WORKING DATA —
--
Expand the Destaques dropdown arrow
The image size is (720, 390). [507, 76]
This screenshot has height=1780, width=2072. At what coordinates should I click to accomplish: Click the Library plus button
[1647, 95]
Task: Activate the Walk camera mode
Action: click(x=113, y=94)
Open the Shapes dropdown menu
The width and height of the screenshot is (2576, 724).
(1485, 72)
--
WRITTEN TASK — Can you retype the data word for word, starting at the line that contains "This screenshot has" and ending with the final line of the data?

RESULT OF THE EXERCISE —
This screenshot has height=1780, width=2072. At what coordinates should I click to accomplish: Click the Library plus button
[1647, 95]
Task: Activate the Walk camera mode
Action: click(x=113, y=94)
Open the Shapes dropdown menu
The width and height of the screenshot is (2576, 724).
(1485, 72)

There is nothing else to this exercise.